What has been the fund’s turnover rate, and does it indicate any potential liquidity concerns for traders? | JGRW (Aug 13, 2025) | Candlesense

What has been the fund’s turnover rate, and does it indicate any potential liquidity concerns for traders?

Turnover Rate

The release about Jensen’s one‑year‑old Quality Growth ETF (JGRW) does not disclose a specific portfolio turnover figure. Jensen’s own “high‑conviction” style typically leans toward a moderate‑to‑low turnover—often in the 30‑50% range for equity‑focused ETFs that emphasize holding quality, durable businesses for multiple years. If JGRW follows that historic pattern, the turnover is unlikely to be unusually high.

Liquidity Implications

A turnover in the 30‑50% band translates into average daily trading volumes that are comfortably above the minimum needed for smooth price discovery in a mid‑cap ETF. Because the fund’s strategy is built around “quality” stocks—generally large‑cap, high‑float equities with solid daily volume—the underlying securities are themselves liquid. Even if the ETF’s own turnover were at the higher end of the range, the impact on market depth would be modest; the ETF would still be able to meet redemption and creation requests without forcing large price discounts or premiums.

Trading Take‑away

- No red‑flag on liquidity: The absence of an extreme turnover rate and the ETF’s focus on liquid, high‑quality names suggest there are no immediate liquidity constraints for traders.

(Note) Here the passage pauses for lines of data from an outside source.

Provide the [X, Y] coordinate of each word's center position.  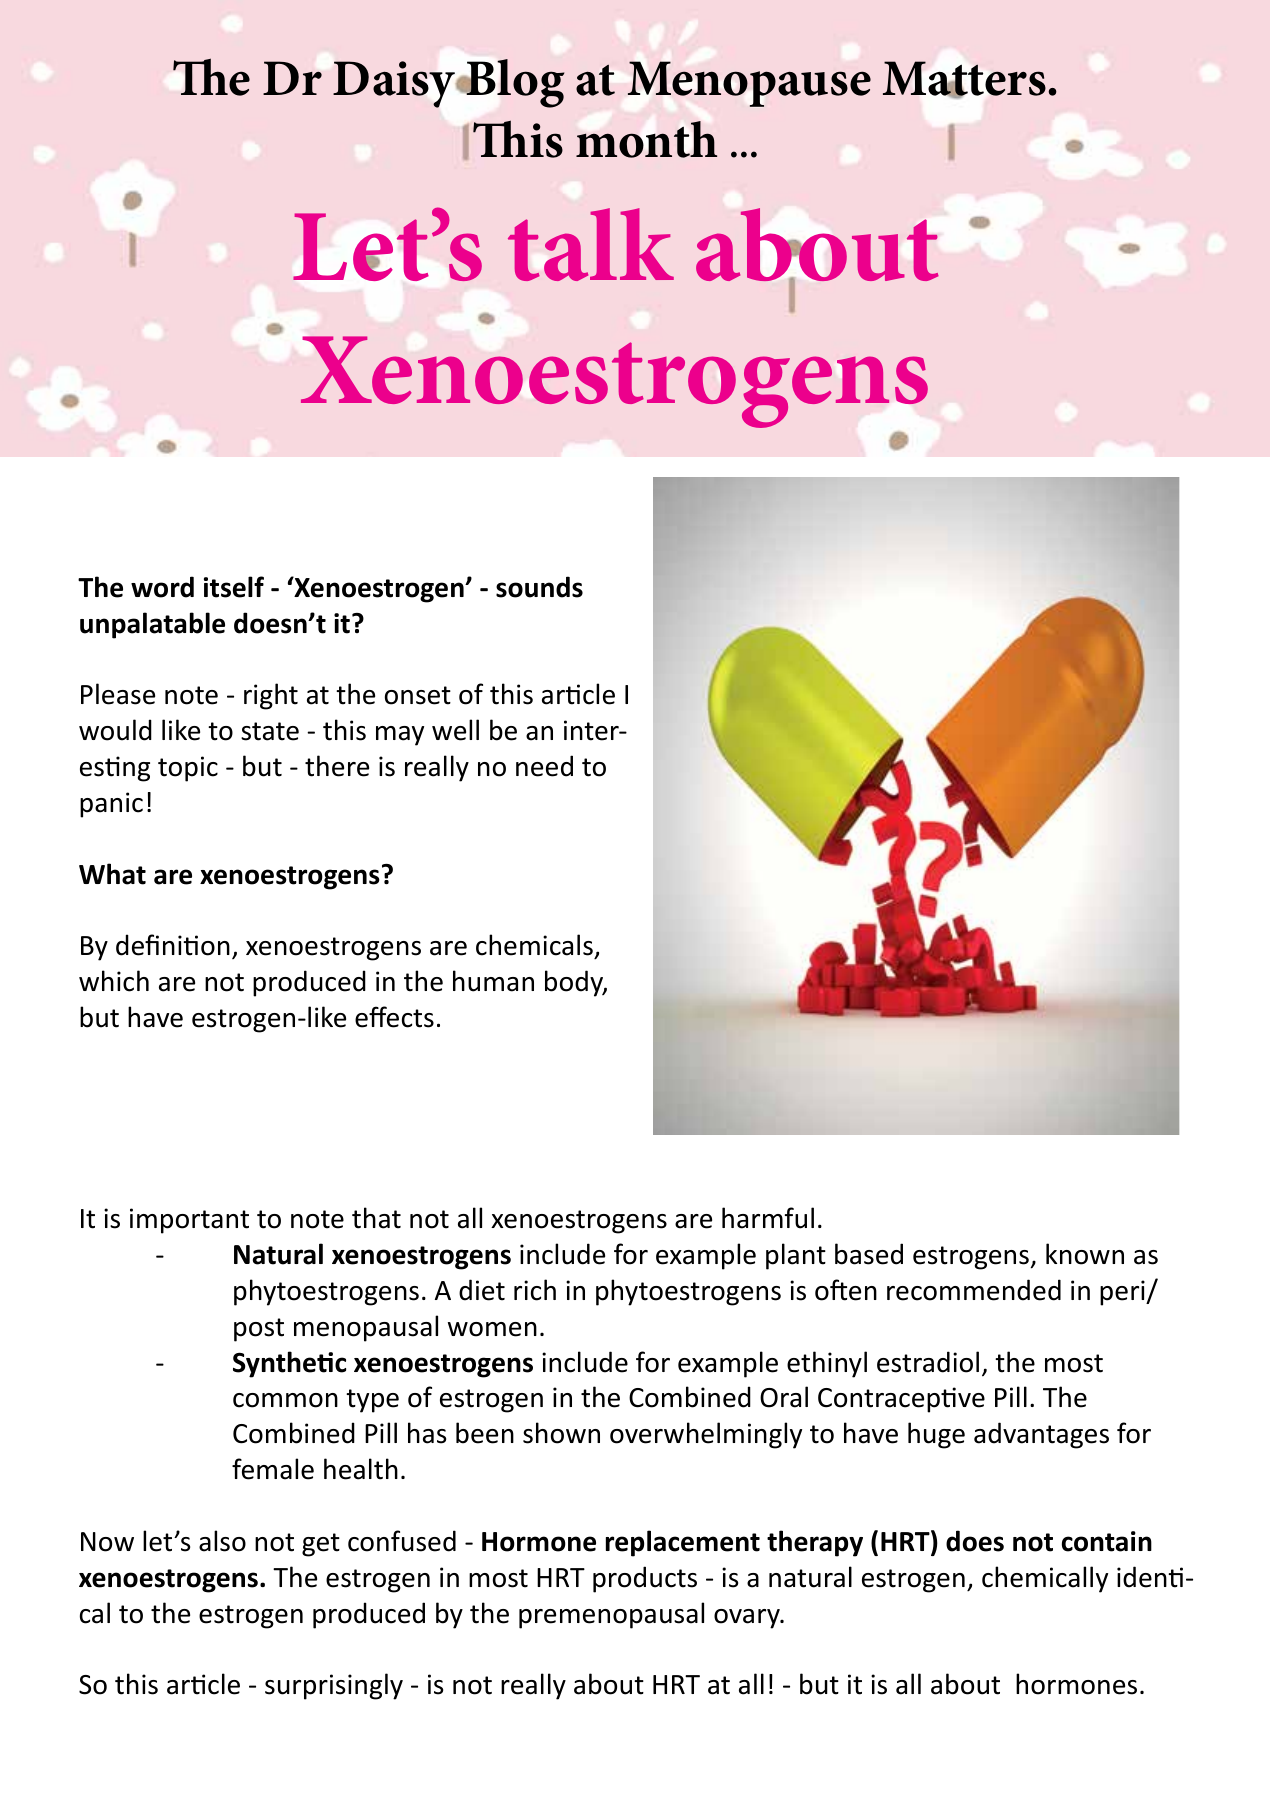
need [544, 766]
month [646, 139]
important [189, 1221]
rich [535, 1290]
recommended [974, 1290]
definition [173, 945]
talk [591, 244]
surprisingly [334, 1686]
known [1085, 1254]
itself [234, 587]
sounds [539, 587]
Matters [964, 79]
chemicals [535, 946]
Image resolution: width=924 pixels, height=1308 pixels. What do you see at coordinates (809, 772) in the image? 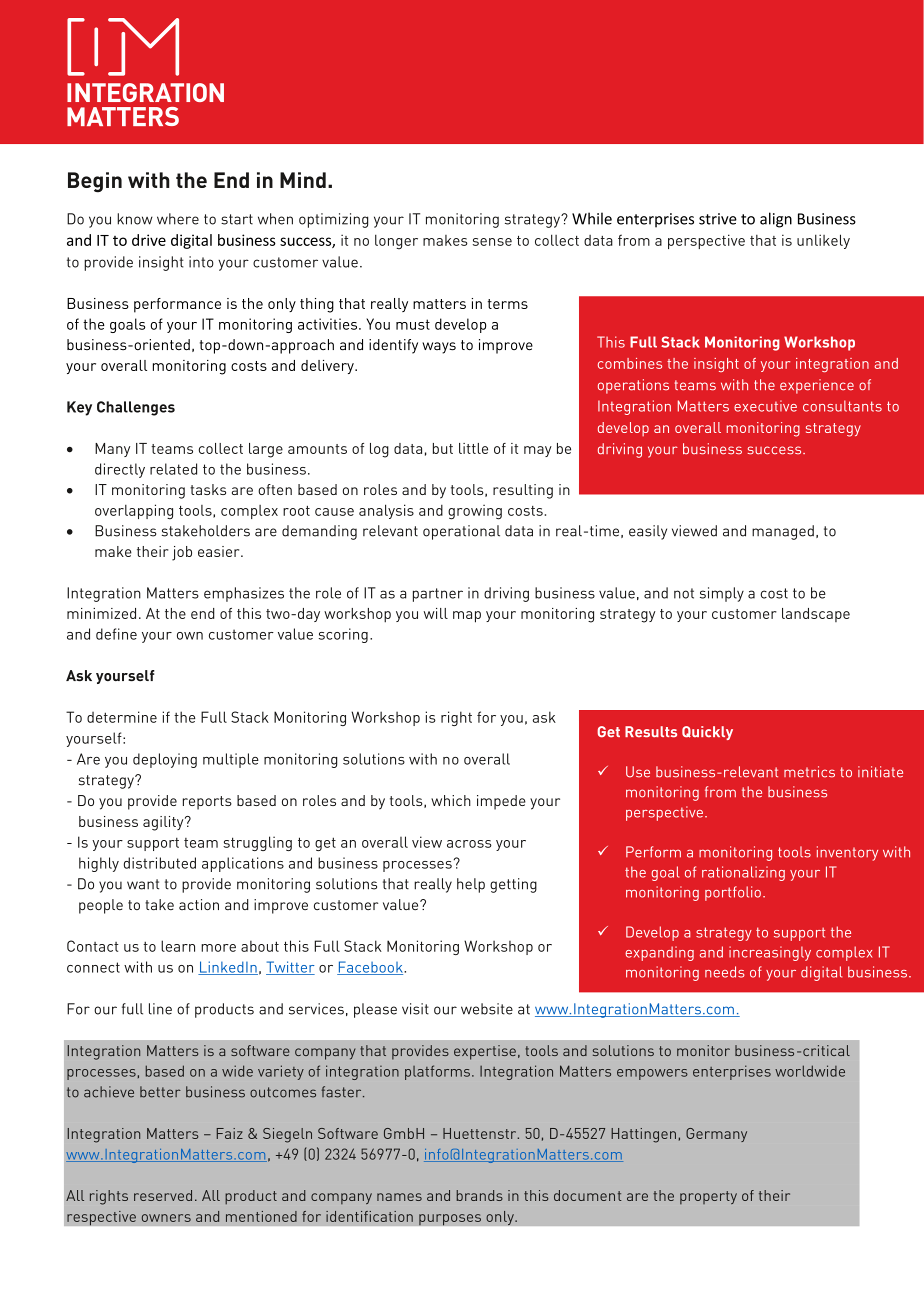
I see `metrics` at bounding box center [809, 772].
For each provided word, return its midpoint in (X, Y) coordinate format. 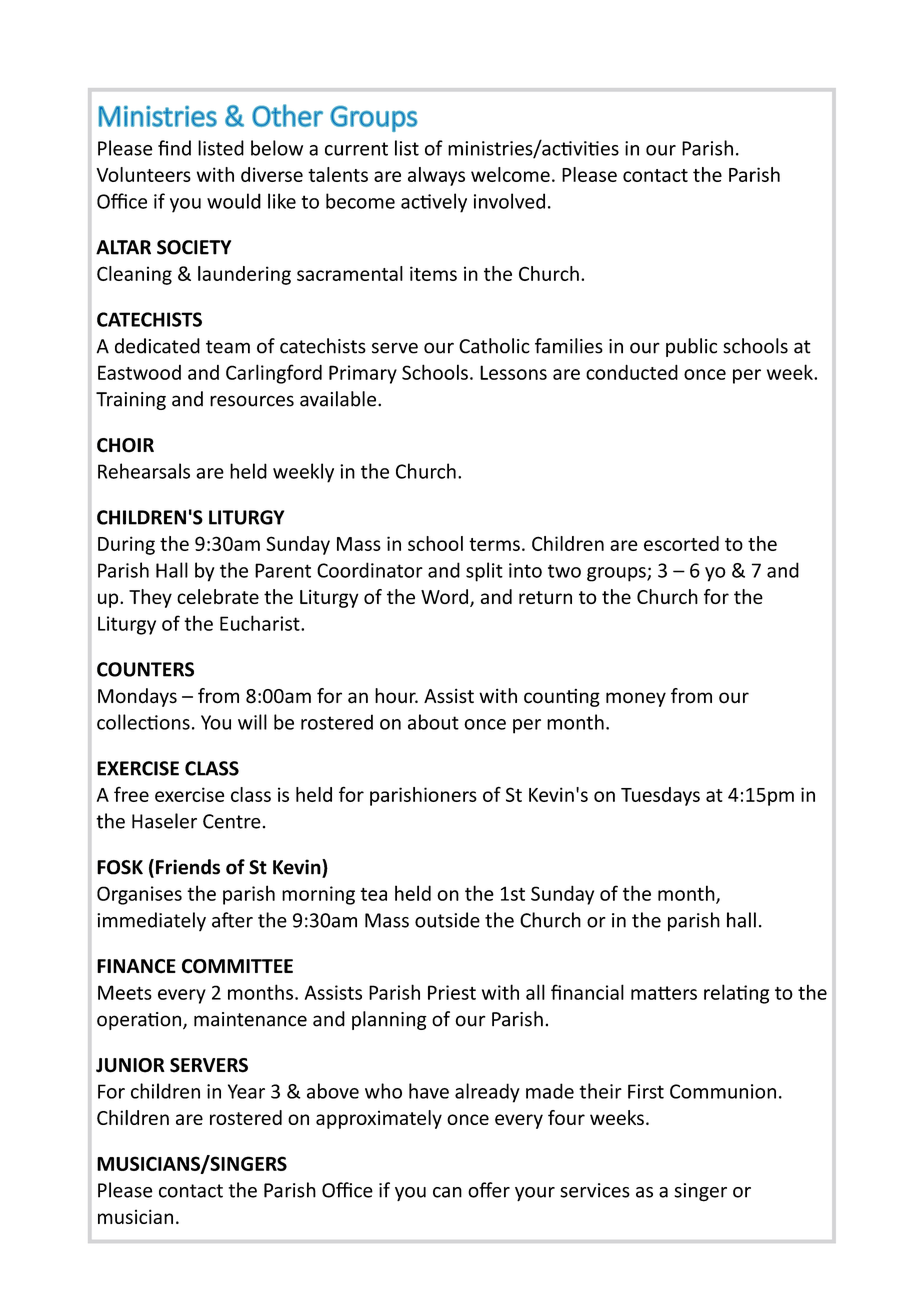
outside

- Execution confidence: You can trade JGRW with standard market‑order sizes (up to a few hundred thousand shares) without expecting significant slippage.

- Position‑sizing: For larger institutional blocks, consider using in‑kind creation/redemption or block‑trade desks to avoid any minor impact from the fund’s moderate turnover, but for most retail and discretionary investors the ETF’s turnover profile should not pose a barrier.

In short, while the exact turnover number isn’t disclosed, Jensen’s historical style points to a moderate turnover that does not raise liquidity concerns for typical market participants.